[Rd] [RFC] A case for freezing CRAN

Jari Oksanen jari.oksanen at oulu.fi
Thu Mar 20 14:43:57 CET 2014


On 20/03/2014, at 14:14 PM, S Ellison wrote:

>> If we could all agree on a particular set
>> of cran packages to be used with a certain release of R, then it doesn't matter
>> how the 'snapshotting' gets implemented.
> 
> This is pretty much the sticking point, though. I see no practical way of reaching that agreement without the kind of decision authority (and effort) that Linux distro maintainers put in to the internal consistency of each distribution.
> 
> CRAN doesn't try to do that; it's just a place to access packages offered by maintainers. 
> 
> As a package maintainer, I think support for critical version dependencies in the imports or dependency lists is a good idea that individual package maintainers could relatively easily manage, but I think freezing CRAN as a whole or adopting single release cycles for CRAN would be thoroughly impractical.
> 

I have a feeling that this discussion has floated between two different arguments in favour of freezing: discontent with package authors who break their packages within R release cycle, and ability to reproduce old results. In the beginning the first argument was more prominent, but now the discussion has drifted to reproducing old results. 

I cannot see how freezing CRAN would help with package authors who do not separate development and CRAN release branches but introduce broken code, or code that breaks other packages. Freezing a broken snapshot would only mean that the situation cannot be cured before next R release, and then new breakage could be introduced. Result would be dysfunctional CRAN. I think that quite a few of the package updates are bug fixes and minor enhancements. Further, I do think that these should be "backported" to previous versions of R: users of previous version of R should also benefit from bug fixes. This also is the current CRAN policy and I think this is a good policy. Personally, I try to keep my packages in such a condition that they will also work in previous versions of R so that people do not need to upgrade R to have bug fixes in packages. 

The policy is the same with Linux maintainers: they do not just build a consistent release, but maintain the release by providing bug fixes. In Linux distributions, end of life equals freezing, or not providing new versions of software.
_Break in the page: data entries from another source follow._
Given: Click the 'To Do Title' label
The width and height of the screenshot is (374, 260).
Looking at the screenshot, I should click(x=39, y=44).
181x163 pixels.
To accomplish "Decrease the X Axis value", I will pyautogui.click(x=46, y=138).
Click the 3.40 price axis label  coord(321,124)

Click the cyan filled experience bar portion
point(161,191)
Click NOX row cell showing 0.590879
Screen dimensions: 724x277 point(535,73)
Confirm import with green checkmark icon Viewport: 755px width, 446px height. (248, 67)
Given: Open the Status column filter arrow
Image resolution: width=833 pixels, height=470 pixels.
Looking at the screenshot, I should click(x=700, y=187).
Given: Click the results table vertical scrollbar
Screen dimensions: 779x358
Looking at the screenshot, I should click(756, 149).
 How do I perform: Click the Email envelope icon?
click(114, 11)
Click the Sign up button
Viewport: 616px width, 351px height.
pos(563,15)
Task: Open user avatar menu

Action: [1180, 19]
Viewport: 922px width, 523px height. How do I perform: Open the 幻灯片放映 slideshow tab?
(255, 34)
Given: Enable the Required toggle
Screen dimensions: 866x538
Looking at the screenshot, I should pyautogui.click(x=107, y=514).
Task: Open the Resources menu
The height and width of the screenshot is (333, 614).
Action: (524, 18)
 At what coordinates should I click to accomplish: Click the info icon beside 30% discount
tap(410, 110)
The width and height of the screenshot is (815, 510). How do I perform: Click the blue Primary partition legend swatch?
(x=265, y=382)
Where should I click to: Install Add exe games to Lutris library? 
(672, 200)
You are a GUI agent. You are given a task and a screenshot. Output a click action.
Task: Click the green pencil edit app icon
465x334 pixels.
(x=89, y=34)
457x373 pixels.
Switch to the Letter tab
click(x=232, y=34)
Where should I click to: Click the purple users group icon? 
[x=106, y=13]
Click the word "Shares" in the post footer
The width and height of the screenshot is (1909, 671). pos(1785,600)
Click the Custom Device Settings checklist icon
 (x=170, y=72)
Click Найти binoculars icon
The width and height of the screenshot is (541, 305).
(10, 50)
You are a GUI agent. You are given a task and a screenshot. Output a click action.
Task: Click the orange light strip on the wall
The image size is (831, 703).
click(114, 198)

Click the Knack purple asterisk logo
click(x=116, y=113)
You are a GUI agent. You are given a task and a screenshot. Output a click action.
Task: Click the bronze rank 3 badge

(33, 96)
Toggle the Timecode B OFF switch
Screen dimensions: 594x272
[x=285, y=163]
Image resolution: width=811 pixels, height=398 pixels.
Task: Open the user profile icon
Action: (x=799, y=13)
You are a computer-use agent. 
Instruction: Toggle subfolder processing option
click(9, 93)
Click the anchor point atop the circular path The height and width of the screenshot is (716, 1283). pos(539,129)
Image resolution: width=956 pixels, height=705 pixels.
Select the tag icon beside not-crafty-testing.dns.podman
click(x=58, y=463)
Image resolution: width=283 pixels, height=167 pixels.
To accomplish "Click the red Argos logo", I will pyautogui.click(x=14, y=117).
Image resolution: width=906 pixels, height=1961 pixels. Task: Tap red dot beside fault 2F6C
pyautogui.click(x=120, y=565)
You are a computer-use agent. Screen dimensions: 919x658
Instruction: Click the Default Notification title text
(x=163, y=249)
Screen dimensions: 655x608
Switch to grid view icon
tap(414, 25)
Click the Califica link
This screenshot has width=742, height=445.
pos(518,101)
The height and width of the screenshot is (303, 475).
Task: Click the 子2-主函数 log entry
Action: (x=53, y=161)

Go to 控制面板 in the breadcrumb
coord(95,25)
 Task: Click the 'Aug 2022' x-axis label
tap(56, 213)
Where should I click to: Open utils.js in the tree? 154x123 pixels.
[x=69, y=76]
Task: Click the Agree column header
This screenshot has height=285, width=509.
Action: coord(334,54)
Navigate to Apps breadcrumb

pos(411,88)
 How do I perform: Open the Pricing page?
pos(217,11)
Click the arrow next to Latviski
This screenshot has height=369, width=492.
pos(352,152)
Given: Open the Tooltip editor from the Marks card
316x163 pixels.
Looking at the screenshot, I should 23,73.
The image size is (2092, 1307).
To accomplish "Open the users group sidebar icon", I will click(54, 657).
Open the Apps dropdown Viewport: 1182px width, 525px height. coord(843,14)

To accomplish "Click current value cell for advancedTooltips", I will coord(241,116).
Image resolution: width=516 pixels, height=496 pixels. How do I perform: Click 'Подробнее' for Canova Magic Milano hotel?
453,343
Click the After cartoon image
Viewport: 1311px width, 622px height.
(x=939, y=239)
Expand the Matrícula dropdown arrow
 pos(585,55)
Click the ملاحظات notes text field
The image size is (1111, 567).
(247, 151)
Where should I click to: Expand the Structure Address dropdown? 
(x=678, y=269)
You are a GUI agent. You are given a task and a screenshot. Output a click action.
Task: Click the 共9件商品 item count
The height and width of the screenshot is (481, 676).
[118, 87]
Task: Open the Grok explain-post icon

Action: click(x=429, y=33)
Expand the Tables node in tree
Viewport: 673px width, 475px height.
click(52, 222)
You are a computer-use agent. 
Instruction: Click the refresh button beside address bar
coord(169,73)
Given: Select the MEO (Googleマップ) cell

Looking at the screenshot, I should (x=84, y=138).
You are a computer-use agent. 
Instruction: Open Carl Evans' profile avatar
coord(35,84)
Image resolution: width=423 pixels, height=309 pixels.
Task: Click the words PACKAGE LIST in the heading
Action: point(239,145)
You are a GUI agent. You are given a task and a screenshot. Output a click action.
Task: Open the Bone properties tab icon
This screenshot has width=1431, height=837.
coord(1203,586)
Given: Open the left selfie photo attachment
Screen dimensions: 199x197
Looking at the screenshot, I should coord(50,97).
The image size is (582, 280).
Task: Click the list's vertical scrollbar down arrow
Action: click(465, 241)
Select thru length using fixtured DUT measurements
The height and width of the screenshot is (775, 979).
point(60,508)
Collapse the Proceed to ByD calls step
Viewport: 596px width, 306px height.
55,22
Another issue is reproducing old analyses. This is a valuable thing, and sessionInfo and ability to get certain versions of package certainly are steps forward. It looks that guaranteed reproduction is a hard task, though. For instance, R 2.14.2 is the oldest version of R that I can build out of the box in my Linux desktop. I have earlier built older, even much older, R versions, but something has happened in my OS that crashes the build process. To reproduce an old analysis, I also should install an older version of my OS,  then build old R and then get the old versions of packages. It is nice if the last step is made easier.